How do you delete duplicate rows from a table using ROW_NUMBER, keeping only one copy per duplicate group?
Assign ROW_NUMBER() partitioned by the columns that define a duplicate and ordered by a tiebreaker (e.g., primary key or created_at). Any row where the row number exceeds 1 is a duplicate — delete those rows via a CTE or subquery referencing the physical row identifier.
How to think about it
The approach has two steps that mirror each other: first identify duplicates (see which rows get rn > 1), then act on them. Always do step one first — confirm you’re marking the right rows before you delete anything.
Step 1 — label every row
PARTITION BY defines what makes two rows “the same record.” ORDER BY inside the window decides which copy to keep (lowest id = earliest insert, highest = most recent).
SELECT
id,
email,
ROW_NUMBER() OVER (
PARTITION BY email -- "same" means same email
ORDER BY id ASC -- keep the earliest row
) AS rn
FROM users;
Any row with rn = 1 is the keeper. Any row with rn > 1 is a duplicate.
Try it — see which rows would be deleted
Step 2 — delete in PostgreSQL (CTE delete)
WITH dupes AS (
SELECT id,
ROW_NUMBER() OVER (
PARTITION BY email
ORDER BY id ASC
) AS rn
FROM users
)
DELETE FROM users
WHERE id IN (
SELECT id FROM dupes WHERE rn > 1
);
Step 2 — delete in MySQL (subquery workaround)
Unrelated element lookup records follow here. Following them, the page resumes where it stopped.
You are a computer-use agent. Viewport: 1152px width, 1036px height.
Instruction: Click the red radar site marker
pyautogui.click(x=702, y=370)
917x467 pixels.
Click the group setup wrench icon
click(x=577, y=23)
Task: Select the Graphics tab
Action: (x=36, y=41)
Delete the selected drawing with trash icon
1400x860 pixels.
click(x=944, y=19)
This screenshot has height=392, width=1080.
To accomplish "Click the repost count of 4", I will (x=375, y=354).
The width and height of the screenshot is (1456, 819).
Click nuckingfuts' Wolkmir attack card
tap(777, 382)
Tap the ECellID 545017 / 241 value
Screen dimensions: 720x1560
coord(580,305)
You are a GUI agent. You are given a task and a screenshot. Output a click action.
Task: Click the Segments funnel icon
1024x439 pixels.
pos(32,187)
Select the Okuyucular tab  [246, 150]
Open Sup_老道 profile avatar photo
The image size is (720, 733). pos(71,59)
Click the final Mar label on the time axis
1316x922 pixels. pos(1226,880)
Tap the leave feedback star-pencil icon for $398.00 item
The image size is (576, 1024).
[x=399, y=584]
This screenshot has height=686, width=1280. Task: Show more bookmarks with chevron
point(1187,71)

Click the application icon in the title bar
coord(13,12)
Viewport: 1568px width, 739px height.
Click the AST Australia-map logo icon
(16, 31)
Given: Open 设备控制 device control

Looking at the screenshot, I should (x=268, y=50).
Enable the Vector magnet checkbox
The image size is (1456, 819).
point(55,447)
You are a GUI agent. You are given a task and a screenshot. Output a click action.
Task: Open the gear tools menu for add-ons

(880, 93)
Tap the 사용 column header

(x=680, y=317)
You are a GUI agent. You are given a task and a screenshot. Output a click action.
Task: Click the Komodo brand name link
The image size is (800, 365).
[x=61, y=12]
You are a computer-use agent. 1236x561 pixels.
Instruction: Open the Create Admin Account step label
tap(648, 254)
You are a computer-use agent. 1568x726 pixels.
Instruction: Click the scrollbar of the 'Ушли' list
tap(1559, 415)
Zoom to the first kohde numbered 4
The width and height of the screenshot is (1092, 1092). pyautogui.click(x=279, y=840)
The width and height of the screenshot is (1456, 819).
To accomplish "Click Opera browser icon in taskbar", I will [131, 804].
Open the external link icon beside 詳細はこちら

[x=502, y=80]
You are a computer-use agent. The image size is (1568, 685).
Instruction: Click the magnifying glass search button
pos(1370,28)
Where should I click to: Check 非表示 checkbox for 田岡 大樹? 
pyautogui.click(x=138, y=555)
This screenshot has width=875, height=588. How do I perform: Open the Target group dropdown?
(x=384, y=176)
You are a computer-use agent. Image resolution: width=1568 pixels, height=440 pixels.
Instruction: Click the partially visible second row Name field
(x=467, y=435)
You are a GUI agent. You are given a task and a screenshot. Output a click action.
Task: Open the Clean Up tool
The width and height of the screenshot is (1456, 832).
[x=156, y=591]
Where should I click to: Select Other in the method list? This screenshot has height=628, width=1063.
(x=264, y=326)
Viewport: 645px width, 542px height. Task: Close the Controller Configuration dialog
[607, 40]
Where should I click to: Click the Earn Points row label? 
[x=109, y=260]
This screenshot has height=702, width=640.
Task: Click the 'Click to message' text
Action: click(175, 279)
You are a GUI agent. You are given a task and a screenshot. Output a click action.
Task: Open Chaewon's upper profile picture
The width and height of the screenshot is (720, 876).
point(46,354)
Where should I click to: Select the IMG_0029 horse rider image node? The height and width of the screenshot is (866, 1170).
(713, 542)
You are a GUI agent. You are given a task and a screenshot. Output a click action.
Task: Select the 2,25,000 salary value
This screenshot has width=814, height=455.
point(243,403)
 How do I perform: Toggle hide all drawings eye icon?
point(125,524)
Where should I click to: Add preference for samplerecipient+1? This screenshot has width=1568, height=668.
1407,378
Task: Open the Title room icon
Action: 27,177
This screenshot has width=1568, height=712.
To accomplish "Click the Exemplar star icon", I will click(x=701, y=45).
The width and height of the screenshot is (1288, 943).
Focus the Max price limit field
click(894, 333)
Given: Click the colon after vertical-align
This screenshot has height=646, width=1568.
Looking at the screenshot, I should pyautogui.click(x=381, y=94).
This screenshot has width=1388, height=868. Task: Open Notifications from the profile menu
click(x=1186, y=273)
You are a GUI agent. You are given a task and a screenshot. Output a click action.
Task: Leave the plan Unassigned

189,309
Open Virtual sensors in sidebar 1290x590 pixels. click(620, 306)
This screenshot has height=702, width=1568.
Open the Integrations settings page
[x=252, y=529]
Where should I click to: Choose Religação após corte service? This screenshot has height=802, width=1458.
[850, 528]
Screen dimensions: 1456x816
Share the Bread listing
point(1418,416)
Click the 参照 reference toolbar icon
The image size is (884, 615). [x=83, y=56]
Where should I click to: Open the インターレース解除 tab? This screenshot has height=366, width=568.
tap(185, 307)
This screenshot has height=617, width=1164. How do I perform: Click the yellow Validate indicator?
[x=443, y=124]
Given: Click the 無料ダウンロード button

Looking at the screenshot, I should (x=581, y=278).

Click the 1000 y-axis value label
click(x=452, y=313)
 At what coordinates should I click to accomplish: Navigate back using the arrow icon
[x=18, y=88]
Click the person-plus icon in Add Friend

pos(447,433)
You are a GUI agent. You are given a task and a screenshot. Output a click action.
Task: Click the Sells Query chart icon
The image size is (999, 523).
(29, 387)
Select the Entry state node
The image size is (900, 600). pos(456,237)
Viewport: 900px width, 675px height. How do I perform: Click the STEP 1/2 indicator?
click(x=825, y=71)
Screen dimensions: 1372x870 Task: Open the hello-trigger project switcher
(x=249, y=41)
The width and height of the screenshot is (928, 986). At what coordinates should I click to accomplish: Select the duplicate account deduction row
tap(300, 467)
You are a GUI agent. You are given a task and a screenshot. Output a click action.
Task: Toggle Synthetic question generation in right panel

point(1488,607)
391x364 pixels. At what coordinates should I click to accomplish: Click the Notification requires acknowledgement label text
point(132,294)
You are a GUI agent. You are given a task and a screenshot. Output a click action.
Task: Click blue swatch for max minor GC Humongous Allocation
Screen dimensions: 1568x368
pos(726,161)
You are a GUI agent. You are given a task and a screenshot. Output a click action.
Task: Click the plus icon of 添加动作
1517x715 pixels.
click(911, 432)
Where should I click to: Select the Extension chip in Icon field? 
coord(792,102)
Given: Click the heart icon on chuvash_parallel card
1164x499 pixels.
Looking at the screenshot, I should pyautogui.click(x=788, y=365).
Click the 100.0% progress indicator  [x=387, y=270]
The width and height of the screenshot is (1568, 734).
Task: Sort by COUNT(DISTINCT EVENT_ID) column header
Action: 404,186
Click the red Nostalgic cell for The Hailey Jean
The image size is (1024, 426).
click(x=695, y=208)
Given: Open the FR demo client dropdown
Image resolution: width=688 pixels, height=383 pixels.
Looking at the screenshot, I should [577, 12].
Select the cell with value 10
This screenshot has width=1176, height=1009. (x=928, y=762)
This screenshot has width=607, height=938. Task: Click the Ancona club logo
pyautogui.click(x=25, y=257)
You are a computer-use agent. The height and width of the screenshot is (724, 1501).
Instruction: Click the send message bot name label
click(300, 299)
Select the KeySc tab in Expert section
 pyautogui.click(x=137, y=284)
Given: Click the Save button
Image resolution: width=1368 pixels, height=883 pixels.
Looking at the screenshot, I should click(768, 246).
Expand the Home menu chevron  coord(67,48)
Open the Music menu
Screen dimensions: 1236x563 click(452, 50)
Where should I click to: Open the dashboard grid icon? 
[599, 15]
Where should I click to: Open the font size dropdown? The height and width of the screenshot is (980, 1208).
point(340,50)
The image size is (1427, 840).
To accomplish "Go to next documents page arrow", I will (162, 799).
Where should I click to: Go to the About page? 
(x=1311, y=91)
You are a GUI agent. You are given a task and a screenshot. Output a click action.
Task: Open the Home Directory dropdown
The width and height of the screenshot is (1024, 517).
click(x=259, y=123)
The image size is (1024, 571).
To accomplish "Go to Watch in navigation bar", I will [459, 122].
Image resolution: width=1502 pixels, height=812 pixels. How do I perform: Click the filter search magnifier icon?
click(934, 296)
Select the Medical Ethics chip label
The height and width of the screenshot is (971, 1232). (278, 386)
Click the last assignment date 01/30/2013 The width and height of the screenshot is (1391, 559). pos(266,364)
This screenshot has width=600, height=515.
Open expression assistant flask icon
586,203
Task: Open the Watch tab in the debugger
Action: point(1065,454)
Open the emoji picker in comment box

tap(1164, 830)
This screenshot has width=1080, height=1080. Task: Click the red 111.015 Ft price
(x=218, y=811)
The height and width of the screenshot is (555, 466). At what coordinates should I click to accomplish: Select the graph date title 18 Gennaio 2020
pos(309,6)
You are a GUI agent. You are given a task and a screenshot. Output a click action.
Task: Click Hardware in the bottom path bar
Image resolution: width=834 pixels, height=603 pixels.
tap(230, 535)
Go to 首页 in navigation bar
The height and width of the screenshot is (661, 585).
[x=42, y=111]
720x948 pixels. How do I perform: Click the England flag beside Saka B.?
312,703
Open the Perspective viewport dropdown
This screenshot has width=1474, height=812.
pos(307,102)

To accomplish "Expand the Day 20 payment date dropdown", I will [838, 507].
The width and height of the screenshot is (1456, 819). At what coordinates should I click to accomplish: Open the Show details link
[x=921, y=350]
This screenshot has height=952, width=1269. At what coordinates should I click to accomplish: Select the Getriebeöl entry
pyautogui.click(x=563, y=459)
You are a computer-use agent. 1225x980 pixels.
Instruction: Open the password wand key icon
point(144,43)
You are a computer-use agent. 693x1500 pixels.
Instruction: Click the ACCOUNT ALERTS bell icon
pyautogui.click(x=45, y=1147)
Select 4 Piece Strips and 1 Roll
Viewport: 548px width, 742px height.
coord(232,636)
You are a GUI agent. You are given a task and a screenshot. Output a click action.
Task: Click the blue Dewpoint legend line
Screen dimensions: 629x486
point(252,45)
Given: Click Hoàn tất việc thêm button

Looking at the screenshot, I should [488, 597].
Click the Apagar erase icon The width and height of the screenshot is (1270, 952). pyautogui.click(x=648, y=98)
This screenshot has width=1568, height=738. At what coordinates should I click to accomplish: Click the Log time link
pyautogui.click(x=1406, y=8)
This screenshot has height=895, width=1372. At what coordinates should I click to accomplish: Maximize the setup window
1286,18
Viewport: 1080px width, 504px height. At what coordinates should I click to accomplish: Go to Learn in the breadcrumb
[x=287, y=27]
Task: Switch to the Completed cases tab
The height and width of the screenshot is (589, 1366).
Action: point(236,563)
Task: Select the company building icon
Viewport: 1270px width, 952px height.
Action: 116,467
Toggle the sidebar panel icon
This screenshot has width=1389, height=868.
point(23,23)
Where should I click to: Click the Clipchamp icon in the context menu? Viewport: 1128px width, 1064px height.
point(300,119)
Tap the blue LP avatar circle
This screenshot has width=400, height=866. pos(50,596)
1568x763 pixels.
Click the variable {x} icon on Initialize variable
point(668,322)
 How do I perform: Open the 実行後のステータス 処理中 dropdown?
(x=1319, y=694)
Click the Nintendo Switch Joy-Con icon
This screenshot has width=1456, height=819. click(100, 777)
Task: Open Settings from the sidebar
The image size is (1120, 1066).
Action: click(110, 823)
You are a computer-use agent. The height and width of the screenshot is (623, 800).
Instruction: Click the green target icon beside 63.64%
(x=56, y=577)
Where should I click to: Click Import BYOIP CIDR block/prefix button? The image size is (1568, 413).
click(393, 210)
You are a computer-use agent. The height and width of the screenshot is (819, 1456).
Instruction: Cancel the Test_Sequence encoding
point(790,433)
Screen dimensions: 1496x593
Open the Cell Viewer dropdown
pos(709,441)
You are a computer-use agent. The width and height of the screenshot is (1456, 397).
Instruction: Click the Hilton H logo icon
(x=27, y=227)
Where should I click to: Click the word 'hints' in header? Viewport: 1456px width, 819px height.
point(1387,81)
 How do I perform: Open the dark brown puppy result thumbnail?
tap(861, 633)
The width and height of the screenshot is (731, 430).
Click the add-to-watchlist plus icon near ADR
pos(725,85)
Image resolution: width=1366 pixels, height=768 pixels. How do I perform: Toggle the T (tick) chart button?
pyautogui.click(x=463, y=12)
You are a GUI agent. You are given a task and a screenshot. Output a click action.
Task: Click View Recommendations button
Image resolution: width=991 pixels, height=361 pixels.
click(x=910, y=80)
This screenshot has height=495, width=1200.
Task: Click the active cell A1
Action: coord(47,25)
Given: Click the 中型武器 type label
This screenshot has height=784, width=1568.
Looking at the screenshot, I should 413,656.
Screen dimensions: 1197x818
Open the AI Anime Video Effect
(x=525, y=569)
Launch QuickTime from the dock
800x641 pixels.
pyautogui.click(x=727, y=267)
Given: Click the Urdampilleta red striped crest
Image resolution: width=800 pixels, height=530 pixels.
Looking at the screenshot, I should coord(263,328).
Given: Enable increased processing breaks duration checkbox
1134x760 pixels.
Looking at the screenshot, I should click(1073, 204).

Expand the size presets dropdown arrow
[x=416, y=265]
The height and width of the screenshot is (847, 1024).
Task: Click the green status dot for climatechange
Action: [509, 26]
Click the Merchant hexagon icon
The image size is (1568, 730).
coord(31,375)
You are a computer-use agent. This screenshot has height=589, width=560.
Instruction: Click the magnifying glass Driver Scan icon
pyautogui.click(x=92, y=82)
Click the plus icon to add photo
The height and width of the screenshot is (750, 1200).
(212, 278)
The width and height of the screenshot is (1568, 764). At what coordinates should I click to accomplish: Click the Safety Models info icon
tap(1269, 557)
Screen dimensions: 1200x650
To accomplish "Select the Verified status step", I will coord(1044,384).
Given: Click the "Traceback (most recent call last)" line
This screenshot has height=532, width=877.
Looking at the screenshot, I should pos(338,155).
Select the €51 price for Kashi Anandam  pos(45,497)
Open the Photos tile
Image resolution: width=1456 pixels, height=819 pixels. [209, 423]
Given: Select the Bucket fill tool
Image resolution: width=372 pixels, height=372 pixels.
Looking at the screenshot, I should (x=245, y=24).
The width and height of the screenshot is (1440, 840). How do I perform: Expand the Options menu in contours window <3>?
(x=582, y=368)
MySQL prevents referencing the target table directly in a subquery, so you need an extra wrapping level:
DELETE FROM users
WHERE id IN (
SELECT id FROM (
SELECT id,
ROW_NUMBER() OVER (
PARTITION BY email
ORDER BY id ASC
) AS rn
FROM users
) t
WHERE t.rn > 1
);
Safer alternative for large tables — create a clean copy
Rather than deleting in-place on millions of rows, copy the keepers to a new table and swap:
CREATE TABLE users_clean AS
SELECT id, email, created_at
FROM (
SELECT *,
ROW_NUMBER() OVER (
PARTITION BY email
ORDER BY id ASC
) AS rn
FROM users
) t
WHERE rn = 1;
-- Then verify row counts, rename tables, drop the old one